Calculus of Variations

in #mathematics6 years ago


It's hard to explain the technicalities of the calculus of variations to a non-mathematician. Still, an overview of the subject is accessible to most people.

Traditionally, a story is used to introduce the subject to lay folk. Queen Dido was promised as much land as the boundary of a bull hide could contain. She cut the hide into many thin strips and combined them into one long strip. She used this long strip to acquire the biggest territory possible. History does not record the shape she made with the hide. If she was a good mathematician, she used a circle. Many surfaces can be bounded by a curve of given length, and the circle is the one of largest area. The branch of mathematics that proves this statement is the calculus of variations.

Newton published an important result in the calculus of variations. If a body moves through the air, it faces resistance determined by the shape of the body. Newton's problem was this: What body shape encounters least resistance?

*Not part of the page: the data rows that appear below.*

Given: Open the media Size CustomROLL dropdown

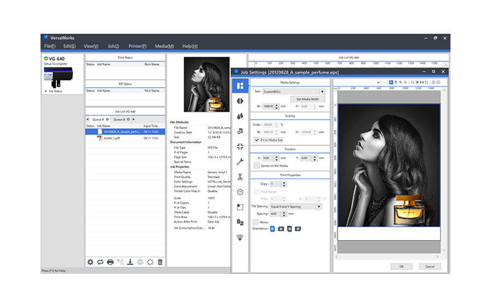Looking at the screenshot, I should coord(293,91).
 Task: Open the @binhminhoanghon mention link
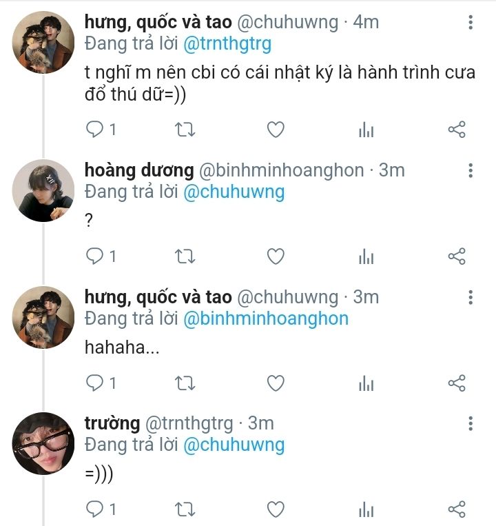click(266, 318)
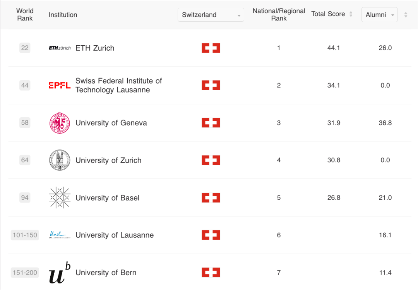This screenshot has width=418, height=290.
Task: Click the University of Geneva seal
Action: (60, 123)
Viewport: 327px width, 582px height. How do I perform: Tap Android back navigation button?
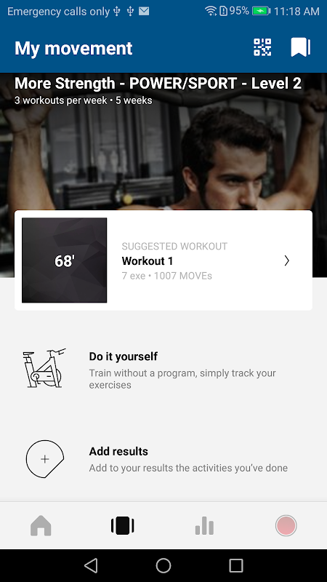[91, 566]
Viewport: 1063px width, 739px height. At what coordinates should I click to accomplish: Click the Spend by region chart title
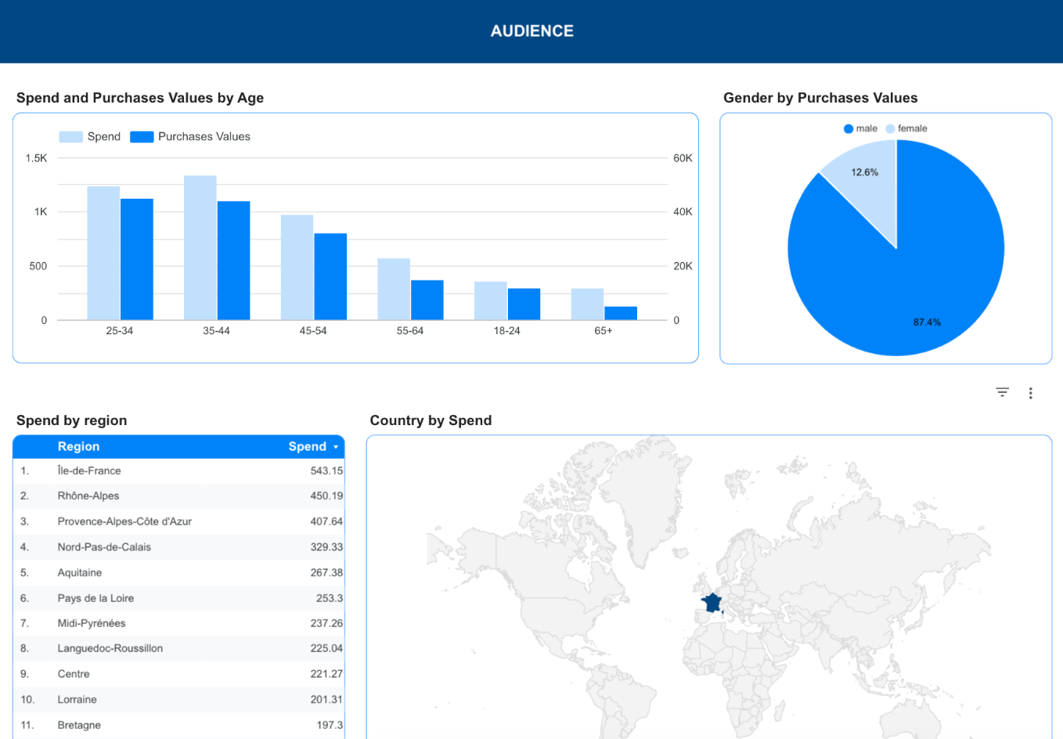[71, 420]
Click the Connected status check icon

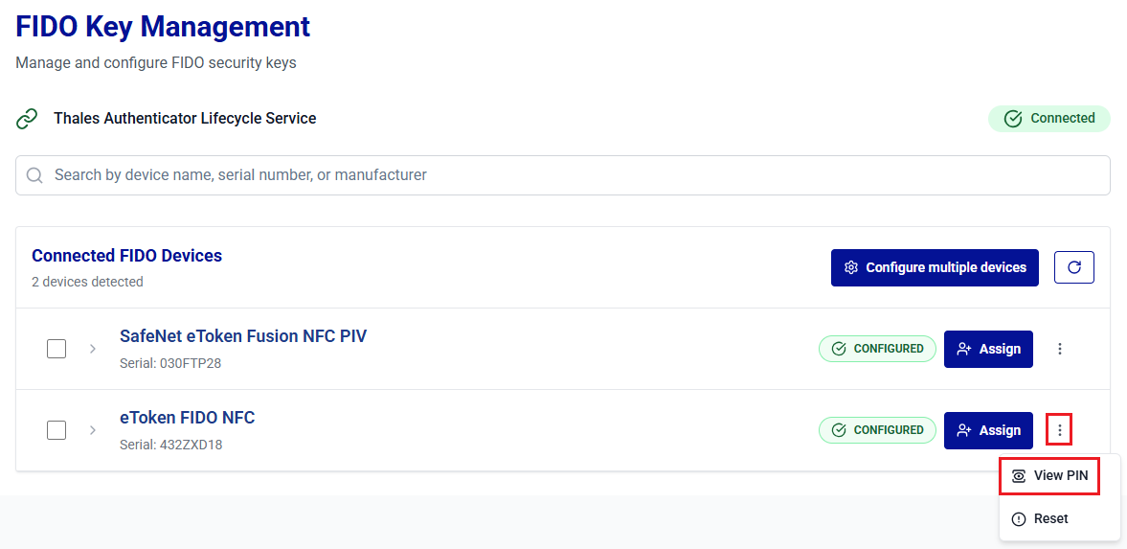click(1012, 119)
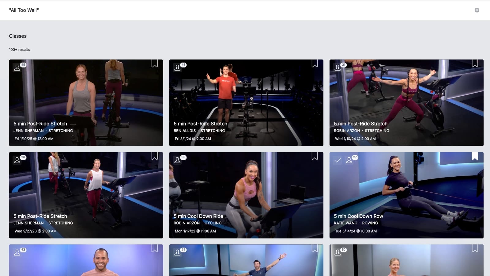This screenshot has width=490, height=276.
Task: Bookmark the bottom-middle class with 24 friends
Action: click(315, 248)
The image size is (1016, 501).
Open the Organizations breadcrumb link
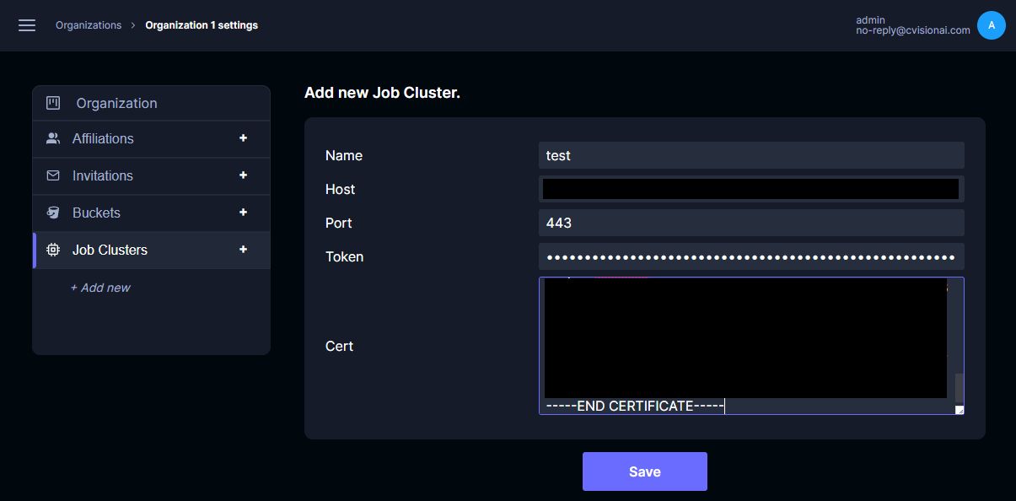[89, 24]
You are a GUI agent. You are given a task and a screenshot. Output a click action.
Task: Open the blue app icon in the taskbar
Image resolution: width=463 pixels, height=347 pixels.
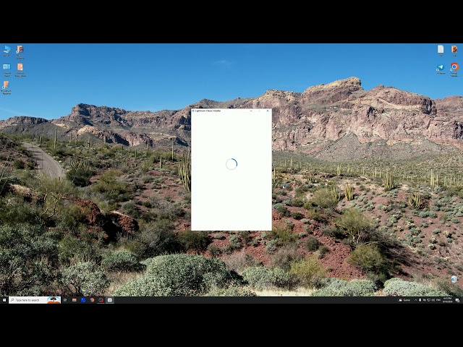(x=83, y=300)
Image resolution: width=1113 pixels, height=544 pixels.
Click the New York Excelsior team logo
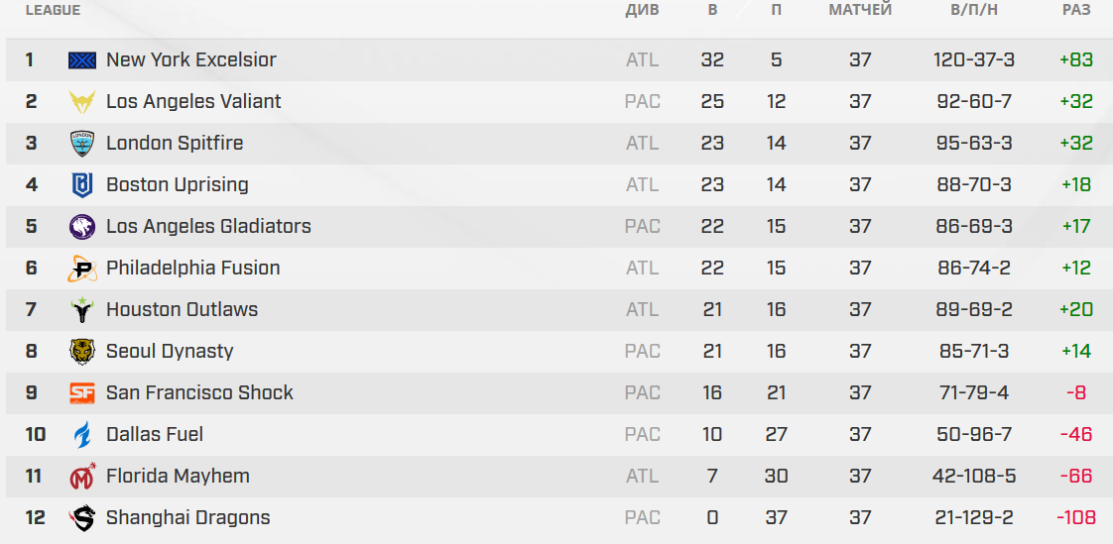point(81,60)
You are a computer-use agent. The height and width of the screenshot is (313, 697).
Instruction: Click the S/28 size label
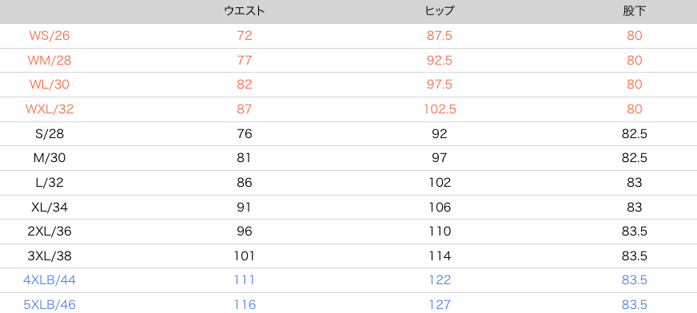click(x=50, y=133)
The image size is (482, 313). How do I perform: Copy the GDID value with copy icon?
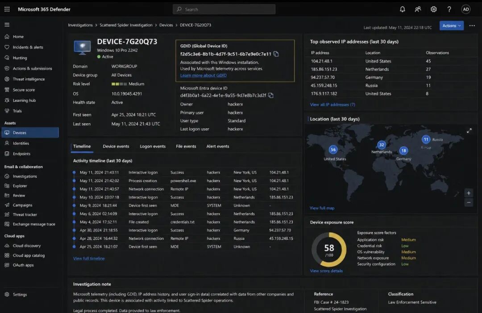276,54
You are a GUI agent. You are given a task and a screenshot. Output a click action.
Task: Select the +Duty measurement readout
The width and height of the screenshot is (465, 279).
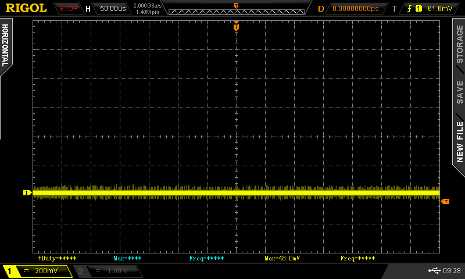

Newton correctly solved the problem for one special case, determining that the surface of a solid is obtained by revolving a curve around its axis. Yet Newton did not offer a proof of his calculations, so his result had only a small effect on the development of mathematics.

A problem was formulated and studied by the brothers Bernoulli in the seventeenth century. If a small body moves under the influence of gravity along a given curve from one point to another, then the time required depends on the shape of the curve. Their problem was: Which path is shortest? The solution is a curve known as cycloid.

What is common to these problems is their max-min character. Problems involving maxima and minima occur in calculus, which is often taught in high school or undergraduate studies. More complex problems about functions of curves and surfaces do not arise in these courses.

One very famous problem concerning surfaces is the problem of Plateau: If a closed curve in three-dimensional space is given, we can span into it many different surfaces, all of them bounded by the given curve. Which of all these areas has the least area?

Nature often minimizes certain magnitudes. The soap bubble is, for example, a minimal surface. Light always follows the shortest path. Mechanical movement minimizes effort. General relativity has a minimizing principle: light rays and bodies (upon which no force acts) move along shortest paths. Etc.